Mormon leaders find unlikely evangelical and Catholic allies in fight against gay marriage

While I'm always glad to see Mormons cooperating with other denominations, the unlikely alliance of Mormons, Catholics, and evangelicals against gay marriage is a sad example of the old adage, "The enemy of my enemy is my friend."

 

The Mormon Church continues its fight against same-sex marriage, now with new denominational allies.

The Mormon Church continues its fight against same-sex marriage, now with new denominational allies.

Mormon leaders have joined their voices with those of four other Christian traditions in urging the Supreme Court to take a stand against same-sex marriage.


And those four other groups have not exactly been historical friends to the Latter-day Saints.

On Thursday, the five groups filed an amicus brief requesting the nation’s highest court to hear an appeal that originated in Utah. They desire the court to rule definitively in favor of traditional marriage between a man and a woman.

Let’s take a look at those four groups.

  • The National Association of Evangelicals. Despite some recent thawing of evangelical-Mormon relations (God bless you, Richard Mouw), there’s not much love lost between these two groups. Evangelicals have broadly accused Mormonism of being a cult, and have produced an astonishing cottage industry of books and sensationalist Godmakers-style documentaries about the brainwashed, unsaved, misguided Latter-day Saints.
  • The U.S. Conference of Catholic Bishops. This is another example of bad blood, but this time it’s hardly one-sided; Mormon leaders have had an unfortunate history of pounding on Catholicism from the pulpit, in books like Bruce R. McConkie’s unfortunate Mormon Doctrine, and in interpretations of Roman Catholicism being the “great and abominable” church mentioned in the Book of Mormon. (Thankfully, this is no longer taught.) Catholics have been intensely critical of Mormons in the past too. They don’t think our theology is Christian, and the bishops have disagreed with several Mormon practices, such as baptisms for the dead.
  • The Lutheran Church (Missouri Synod) has a well-written document on its website outlining the denomination’s many differences with the Latter-day Saints. According to the LCMS, Mormons don’t adhere to sola scriptura, don’t hold truck with the traditional Trinity, don’t buy into the notion of original sin, and appear to believe in works righteousness.

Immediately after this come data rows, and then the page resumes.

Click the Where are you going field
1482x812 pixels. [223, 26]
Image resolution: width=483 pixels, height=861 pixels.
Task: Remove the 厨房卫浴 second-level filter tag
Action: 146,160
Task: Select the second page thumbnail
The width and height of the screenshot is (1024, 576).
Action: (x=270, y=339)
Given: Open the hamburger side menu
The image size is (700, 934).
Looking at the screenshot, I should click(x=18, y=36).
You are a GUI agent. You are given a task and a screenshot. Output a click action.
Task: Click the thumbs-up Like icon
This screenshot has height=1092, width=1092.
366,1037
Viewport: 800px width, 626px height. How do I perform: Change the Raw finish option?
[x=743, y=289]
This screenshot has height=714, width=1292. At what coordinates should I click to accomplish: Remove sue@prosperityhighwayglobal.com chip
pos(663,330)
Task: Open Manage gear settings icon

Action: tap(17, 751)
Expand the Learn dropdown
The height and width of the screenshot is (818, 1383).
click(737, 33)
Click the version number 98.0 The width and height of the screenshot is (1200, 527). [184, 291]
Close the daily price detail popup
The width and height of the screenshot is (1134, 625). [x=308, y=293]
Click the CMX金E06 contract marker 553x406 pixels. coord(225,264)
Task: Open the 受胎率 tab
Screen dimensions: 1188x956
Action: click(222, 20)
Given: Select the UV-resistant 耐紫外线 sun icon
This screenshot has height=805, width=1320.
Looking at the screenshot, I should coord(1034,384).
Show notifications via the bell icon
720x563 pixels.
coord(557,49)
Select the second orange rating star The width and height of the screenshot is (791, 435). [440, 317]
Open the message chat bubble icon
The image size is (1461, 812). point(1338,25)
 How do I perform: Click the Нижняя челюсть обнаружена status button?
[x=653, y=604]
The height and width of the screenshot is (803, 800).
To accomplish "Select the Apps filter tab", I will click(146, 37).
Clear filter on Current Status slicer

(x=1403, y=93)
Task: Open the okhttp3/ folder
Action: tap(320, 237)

Mormon baptisms are not considered legitimate, and our version of the Lord’s Supper “is not administered in accord with Christ’s institution and therefore is not a valid sacrament.”
  • The final player in the amicus brief is the Southern Baptist Convention, a group that, according to Slate magazine, “has probably . . .  played a bigger role in perpetuating the idea that Mormonism is a cult” than any other church. From Mike Huckabee claiming that Mormons view the devil as their brother (um, huh?) to its 1998 effort to beat the Mormons at their own game by taking the Baptist message door-to-door when the SBC just happened to choose Salt Lake City for its annual meeting, Southern Baptists have been more welcoming to ants at their famous barbeques than they have to many Mormons in their midst. And the antipathy has, historically, been mutual. Mormons don’t recognize Baptist baptisms (or those of other Christian denominations), for example, or any priesthood outside the LDS Church.

And yet here we all are, filing briefs together in this cozy manner. Strange, strange bedfellows.

Why is the LDS Church joining forces with religious groups that have rejected it? And why are those groups in turn courting favor with the Mormons whose theology they have so roundly criticized?

Because the enemy of my enemy is my friend. Southern Baptist leader Al Mohler said as much when he spoke at Mormon BYU last fall:

“I do not believe that we are going to heaven together, but I do believe we may go to jail together . . . I do not mean to exaggerate, but we are living in the shadow of a great moral revolution that we commonly believe will have grave and devastating human consequences.”

Mohler couldn’t get through his speech without emphasizing that Mormons were wrong about the Trinity or stating without equivocation that he didn’t think the Mormons in the audience would be joining him someday in heaven.

But still, he said, those theological differences can and should be put aside in the face of a much broader evil, which he cast in terms of a loss of religious freedom. Sexuality, he said, is “now clearly becoming a religious liberty issue.”

Now, this is interesting. Baptists have been preaching about religious liberty for centuries now, with a glorious tradition of urging a “wall of separation” between what Roger Williams called the “garden” of the church and the government. In order to protect that garden, government can’t interfere with religion.


It’s ironic, then, that Southern Baptists, as ecclesiastical heirs to Williams, should call upon the government to deprive some individuals of basic civil rights under the law — in the name of religion.

And it’s doubly ironic that the Baptists should join hands with the Mormons in order to do so.